4.  **Setting Up Experiment Tracking: Build vs. Buy vs. Self-Host** (Neptune "ML Experiment Tracking")

    | Approach                          | Pros                                                                     | Cons                                                                                                    | MLOps Lead Considerations                                                                                                                               |
    | :-------------------------------- | :----------------------------------------------------------------------- | :------------------------------------------------------------------------------------------------------ | :------------------------------------------------------------------------------------------------------------------------------------------------------ |
    | **Spreadsheets/Naming Conventions** | Simple to start.                                                         | Error-prone, not scalable, hard to collaborate, no live tracking, poor for complex metadata.              | **Strongly discourage** for any serious project. Only for very small, solo, short-term explorations.                                                    |
    | **Git for Metadata Files**        | Leverages existing VCS skills.                                           | Not designed for ML artifacts, poor comparison for >2 runs, difficult organization for many experiments. | Better than spreadsheets but quickly hits limitations for ML-specific needs.                                                                              |
    | **Build Your Own Tracker**        | Full control, tailored to specific needs.                                | High development & maintenance effort, risk of reinventing the wheel, requires diverse engineering skills. | Only if existing tools are truly insufficient AND significant engineering resources are available. Often a distraction from core ML work.                   |
    | **Self-Host Open Source Tool**    | No vendor lock-in, data stays on-premise, customizable.                  | Maintenance overhead (infra, updates, security), may lack dedicated support.                              | Suitable if strict data residency is a must or high customization is needed, and team has infra/ops capabilities. Assess community support.               |
    | **SaaS Experiment Tracker**       | Fully managed, scalable, expert support, rich features, rapid iteration. | Vendor dependency, data on third-party cloud (usually with strong security/compliance).                   | Often the most efficient for teams wanting to focus on ML. Evaluate based on features, integrations, security, pricing, and support. Examples: Neptune.ai. |

    *   **Key for MLOps Lead:** Champion the adoption of a dedicated experiment tracking tool. The productivity gains and risk reduction far outweigh the effort of manual methods.

---

### II. Data Lineage & Provenance: Understanding the "Story Behind the Data"

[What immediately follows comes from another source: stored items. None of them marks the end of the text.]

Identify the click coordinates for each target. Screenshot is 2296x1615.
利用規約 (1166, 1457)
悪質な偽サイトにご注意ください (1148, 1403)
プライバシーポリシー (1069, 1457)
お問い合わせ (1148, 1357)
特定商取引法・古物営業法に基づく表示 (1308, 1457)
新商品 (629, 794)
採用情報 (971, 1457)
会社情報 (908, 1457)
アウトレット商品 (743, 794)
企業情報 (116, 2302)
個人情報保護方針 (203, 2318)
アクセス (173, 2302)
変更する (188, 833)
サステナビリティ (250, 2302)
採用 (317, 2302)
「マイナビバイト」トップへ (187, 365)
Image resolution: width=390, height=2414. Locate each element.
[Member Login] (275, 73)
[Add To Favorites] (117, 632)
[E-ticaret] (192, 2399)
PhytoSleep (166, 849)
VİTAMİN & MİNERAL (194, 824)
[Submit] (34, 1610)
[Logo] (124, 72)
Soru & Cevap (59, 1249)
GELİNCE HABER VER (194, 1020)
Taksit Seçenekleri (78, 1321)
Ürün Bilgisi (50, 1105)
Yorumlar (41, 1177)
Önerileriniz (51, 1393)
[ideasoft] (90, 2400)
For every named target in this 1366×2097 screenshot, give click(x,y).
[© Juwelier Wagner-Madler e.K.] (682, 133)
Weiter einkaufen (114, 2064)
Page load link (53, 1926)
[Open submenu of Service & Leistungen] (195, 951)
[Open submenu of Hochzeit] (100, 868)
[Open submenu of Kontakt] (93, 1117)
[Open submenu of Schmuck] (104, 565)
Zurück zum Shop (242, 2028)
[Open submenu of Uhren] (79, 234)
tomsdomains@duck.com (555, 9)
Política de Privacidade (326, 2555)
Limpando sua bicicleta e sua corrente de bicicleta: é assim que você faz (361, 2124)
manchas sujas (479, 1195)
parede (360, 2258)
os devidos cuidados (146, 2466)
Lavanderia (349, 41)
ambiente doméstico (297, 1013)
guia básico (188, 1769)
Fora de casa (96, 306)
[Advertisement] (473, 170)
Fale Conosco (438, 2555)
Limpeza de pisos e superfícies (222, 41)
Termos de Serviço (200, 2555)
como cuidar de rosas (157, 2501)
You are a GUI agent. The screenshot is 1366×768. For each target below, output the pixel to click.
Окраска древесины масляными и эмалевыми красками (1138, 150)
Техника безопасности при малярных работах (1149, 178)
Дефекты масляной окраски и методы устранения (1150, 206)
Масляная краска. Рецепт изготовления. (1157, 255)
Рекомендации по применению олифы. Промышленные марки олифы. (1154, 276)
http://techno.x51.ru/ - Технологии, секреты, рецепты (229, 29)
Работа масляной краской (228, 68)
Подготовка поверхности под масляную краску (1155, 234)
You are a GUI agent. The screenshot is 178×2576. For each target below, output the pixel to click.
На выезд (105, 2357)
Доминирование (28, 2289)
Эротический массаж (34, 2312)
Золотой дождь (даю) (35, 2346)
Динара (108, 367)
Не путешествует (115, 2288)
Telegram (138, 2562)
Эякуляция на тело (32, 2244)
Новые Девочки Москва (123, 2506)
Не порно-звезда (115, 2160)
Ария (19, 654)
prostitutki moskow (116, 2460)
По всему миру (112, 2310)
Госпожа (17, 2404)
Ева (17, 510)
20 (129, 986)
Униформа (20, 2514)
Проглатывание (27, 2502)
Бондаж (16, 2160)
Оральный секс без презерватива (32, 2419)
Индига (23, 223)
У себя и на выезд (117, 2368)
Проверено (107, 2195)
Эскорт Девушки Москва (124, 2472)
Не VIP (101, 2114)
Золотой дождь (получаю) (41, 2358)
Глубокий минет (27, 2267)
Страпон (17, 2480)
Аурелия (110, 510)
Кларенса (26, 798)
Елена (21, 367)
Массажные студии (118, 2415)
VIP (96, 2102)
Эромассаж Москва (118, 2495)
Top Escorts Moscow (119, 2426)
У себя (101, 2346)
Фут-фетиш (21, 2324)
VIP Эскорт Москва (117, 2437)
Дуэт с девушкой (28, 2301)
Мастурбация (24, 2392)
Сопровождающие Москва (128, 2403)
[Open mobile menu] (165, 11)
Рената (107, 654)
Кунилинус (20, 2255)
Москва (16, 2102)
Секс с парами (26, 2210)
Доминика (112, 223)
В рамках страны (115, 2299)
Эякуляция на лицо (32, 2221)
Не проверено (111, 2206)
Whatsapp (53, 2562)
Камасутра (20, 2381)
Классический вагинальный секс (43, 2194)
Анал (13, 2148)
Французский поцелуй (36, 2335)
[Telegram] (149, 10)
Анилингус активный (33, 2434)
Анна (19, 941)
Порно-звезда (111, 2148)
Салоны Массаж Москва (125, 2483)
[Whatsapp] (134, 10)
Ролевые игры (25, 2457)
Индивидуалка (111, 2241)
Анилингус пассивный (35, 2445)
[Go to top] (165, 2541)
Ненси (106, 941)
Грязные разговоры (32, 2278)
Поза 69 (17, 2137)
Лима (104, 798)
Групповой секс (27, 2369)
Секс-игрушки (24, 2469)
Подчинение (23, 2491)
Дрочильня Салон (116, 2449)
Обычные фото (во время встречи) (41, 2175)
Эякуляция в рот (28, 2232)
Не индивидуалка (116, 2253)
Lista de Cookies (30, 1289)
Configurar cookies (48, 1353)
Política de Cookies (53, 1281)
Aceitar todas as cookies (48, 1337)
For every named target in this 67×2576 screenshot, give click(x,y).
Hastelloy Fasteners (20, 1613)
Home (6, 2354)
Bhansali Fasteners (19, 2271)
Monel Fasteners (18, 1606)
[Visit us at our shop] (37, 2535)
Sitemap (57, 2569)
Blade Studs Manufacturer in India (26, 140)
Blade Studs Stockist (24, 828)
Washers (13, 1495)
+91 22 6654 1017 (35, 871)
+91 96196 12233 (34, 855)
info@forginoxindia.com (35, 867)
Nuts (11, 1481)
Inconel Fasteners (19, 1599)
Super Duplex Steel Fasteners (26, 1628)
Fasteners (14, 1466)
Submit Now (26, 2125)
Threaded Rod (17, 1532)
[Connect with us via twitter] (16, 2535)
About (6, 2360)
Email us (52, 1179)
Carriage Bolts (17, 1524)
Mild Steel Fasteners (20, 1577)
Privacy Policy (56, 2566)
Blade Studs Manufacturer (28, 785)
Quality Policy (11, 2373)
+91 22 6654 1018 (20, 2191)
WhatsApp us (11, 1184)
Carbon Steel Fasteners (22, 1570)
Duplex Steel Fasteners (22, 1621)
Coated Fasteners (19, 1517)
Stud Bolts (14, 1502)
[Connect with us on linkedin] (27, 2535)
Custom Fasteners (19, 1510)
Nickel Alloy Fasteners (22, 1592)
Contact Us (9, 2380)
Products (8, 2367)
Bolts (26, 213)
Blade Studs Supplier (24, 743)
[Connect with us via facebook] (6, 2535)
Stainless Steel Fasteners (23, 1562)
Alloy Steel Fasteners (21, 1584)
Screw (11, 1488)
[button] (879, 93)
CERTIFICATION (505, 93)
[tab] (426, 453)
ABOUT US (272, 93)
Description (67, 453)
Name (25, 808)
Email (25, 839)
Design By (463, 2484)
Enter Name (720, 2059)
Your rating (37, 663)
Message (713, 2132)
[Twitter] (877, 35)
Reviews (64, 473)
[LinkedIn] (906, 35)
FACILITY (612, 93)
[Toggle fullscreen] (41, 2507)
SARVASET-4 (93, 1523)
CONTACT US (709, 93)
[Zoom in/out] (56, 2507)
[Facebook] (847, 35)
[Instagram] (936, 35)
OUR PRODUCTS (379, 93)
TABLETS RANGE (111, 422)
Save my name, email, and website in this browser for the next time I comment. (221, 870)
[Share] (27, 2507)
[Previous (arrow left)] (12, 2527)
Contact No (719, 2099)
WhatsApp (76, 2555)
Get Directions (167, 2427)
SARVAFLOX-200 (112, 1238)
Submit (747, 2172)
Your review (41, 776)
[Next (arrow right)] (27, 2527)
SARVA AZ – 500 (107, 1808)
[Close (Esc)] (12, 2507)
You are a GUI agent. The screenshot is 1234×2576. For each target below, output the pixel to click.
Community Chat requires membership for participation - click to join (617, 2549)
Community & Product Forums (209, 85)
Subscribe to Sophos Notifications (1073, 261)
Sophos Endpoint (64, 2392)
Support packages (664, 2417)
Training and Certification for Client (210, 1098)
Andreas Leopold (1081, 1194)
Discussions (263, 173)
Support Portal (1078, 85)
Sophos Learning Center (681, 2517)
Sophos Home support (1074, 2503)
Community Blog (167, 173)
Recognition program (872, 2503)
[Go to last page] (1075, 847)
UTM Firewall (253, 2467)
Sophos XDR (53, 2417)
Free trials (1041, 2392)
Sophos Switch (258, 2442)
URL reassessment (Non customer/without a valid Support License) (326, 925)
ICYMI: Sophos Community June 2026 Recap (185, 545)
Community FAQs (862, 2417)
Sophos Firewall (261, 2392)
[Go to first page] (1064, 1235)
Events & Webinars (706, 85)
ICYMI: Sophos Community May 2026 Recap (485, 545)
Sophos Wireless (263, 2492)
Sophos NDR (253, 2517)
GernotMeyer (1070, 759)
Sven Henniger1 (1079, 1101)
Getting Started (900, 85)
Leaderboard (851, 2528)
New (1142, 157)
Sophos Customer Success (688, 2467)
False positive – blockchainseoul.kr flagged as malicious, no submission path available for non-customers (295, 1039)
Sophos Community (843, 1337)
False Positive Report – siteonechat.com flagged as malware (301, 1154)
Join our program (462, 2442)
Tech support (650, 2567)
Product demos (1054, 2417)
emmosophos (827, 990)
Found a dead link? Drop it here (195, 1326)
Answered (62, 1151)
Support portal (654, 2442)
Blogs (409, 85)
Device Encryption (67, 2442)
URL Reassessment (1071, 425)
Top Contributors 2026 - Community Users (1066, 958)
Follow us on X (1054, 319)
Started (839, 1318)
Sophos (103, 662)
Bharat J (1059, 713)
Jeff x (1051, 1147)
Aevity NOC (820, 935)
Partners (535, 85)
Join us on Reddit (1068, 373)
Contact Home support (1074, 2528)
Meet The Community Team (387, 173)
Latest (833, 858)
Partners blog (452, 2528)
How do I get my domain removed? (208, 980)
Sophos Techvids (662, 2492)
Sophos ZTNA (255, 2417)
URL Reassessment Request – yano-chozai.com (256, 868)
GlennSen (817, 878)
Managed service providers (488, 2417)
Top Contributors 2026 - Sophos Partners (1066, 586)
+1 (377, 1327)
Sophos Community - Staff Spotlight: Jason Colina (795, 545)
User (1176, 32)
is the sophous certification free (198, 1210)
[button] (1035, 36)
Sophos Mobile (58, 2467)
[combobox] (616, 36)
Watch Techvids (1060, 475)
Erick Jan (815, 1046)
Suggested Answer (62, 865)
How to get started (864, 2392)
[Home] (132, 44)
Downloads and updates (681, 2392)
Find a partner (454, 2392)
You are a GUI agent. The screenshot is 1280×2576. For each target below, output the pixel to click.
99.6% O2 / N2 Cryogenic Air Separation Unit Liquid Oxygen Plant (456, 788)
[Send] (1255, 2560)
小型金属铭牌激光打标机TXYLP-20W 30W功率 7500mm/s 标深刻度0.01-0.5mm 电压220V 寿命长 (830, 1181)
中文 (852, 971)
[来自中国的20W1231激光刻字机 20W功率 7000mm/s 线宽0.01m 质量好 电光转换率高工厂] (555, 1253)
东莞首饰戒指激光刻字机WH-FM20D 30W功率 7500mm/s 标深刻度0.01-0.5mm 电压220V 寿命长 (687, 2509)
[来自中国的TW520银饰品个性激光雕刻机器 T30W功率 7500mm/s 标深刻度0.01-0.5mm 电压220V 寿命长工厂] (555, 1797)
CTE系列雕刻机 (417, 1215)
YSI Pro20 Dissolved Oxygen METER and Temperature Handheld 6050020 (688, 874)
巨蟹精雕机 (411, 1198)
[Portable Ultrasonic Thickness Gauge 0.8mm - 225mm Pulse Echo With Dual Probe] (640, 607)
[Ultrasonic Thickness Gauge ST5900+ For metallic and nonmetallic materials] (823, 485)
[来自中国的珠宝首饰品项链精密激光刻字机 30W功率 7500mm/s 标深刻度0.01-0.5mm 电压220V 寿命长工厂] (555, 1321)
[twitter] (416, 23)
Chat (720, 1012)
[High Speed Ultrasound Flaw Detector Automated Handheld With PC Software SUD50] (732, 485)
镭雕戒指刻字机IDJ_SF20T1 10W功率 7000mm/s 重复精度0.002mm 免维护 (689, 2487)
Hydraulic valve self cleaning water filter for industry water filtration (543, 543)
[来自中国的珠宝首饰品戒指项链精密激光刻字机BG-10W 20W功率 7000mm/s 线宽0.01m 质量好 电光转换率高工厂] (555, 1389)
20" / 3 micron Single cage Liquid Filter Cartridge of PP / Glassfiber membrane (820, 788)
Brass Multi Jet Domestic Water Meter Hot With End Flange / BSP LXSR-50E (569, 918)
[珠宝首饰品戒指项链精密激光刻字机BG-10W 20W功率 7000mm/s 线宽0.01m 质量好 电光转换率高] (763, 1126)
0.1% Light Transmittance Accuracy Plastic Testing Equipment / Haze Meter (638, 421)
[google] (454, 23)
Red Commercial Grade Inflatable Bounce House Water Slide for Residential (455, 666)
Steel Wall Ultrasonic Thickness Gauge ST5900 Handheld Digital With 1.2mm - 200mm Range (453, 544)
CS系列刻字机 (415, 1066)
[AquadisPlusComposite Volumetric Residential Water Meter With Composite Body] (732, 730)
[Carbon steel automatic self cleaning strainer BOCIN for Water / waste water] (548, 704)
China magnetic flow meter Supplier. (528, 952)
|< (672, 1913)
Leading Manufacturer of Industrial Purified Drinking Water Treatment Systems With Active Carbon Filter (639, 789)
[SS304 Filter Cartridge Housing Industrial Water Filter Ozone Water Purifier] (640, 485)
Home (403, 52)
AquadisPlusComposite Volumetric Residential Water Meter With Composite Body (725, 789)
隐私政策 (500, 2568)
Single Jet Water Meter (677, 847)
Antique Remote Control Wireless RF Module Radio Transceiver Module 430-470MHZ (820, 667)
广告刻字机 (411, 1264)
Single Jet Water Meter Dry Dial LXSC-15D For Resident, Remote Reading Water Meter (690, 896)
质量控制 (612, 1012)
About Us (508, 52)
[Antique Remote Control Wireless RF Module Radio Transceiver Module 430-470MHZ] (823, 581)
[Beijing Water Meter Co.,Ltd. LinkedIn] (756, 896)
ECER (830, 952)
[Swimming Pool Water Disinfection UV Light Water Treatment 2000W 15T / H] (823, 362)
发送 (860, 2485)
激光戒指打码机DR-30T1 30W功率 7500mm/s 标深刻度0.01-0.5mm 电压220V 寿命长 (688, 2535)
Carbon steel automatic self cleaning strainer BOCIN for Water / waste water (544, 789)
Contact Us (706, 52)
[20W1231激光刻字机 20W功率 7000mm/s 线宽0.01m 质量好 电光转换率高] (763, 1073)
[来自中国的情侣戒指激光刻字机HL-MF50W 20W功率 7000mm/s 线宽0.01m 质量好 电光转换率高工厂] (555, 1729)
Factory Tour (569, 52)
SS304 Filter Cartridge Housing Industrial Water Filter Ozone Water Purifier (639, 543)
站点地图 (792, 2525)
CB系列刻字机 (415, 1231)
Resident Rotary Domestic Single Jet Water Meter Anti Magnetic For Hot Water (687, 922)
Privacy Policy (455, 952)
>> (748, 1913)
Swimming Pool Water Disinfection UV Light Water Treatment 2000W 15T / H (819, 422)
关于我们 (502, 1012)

(Source: Neptune "Data Lineage in ML")

1.  **Definitions:**
    *   **Data Lineage:** Tracks data's journey from origin to consumption, including transformations and processes it underwent. Focuses on **metadata (data about the data)**.
    *   **Data Provenance:** Broader than lineage. Includes lineage but also tracks systems and processes that *influence* the data.

2.  **Why It's Crucial for MLOps:**
    *   **Reproducibility:** Essential for reproducing models and debugging. If input data or its processing changes, the model outcome will change.
    *   **Impact Analysis:** Understand how changes in upstream data sources or processing steps affect downstream models and business outcomes.
    *   **Debugging:** Trace back data issues (e.g., data quality degradation, schema changes) to their source.
    *   **Governance & Compliance:** Provides audit trails for data usage, transformations, and model training, critical for regulated industries.
    *   **Data Quality & Trust:** Helps ensure data integrity by understanding its origins and transformations.
    *   **Efficiency:** Prevents re-computation or re-engineering of data pipelines if lineage is clear.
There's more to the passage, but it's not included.